House prices should stop falling later this year and could even rise a little in 2020, an economist predicts.
HSBC chief economist Paul Bloxham says there are now some signs the housing market is starting to stabilise.
He pointed to rising auction clearance rates in the major cities and consumer sentiment surveys suggesting households think it's an increasingly good time to buy a dwelling.
"The housing market is also expected to be supported by cash rate cuts over the coming months, which should see mortgage rates fall, and a recent loosening of prudential settings by the authorities, both of which should support the flow of finance," he said.
HSBC expects house prices to stop falling in the second half of 2019 and pick up in 2020, also supported by first home buyer subsidies and rising household incomes.

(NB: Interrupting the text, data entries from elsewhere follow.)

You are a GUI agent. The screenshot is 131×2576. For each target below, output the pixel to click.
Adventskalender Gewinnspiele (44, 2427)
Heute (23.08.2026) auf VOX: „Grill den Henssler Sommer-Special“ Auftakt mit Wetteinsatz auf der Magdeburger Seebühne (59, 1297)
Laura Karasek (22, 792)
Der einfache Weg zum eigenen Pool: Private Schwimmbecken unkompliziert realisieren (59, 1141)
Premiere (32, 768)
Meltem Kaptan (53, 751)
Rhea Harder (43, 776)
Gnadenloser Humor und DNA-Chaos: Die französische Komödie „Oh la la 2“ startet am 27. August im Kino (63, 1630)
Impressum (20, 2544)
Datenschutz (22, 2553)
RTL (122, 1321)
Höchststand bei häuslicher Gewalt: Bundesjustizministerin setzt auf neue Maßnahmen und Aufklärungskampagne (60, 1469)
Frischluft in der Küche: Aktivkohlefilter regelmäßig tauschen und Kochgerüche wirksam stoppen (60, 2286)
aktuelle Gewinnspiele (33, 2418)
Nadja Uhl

Mr Bloxham said HSBC forecasts housing prices will either be flat or rise by up to four per cent in 2020.
National housing prices have fallen by eight per cent over the past 18 months, with HSBC forecasting a peak-to-trough decline of about 10 per cent.
RBC Capital Markets on Tuesday revised its forecast of a 15 per cent top-to-bottom price fall to 12 per cent.
"This suggests that we are around three-quarters of the way through this housing downturn on a national basis rather than a little past the halfway mark," RBC chief economist Su-Lin Ong said.
"It also hints at a modest correction following a 50 per cent gain in national house prices from 2012 through 2017 and a reasonably orderly one as well."
Ms Ong said further modest falls in house prices are likely, with RBC predicting a trough will be reached in early 2020.
"We think that recent developments will temper the house price downturn rather than see a near-term bottom and sharp turnaround," she said.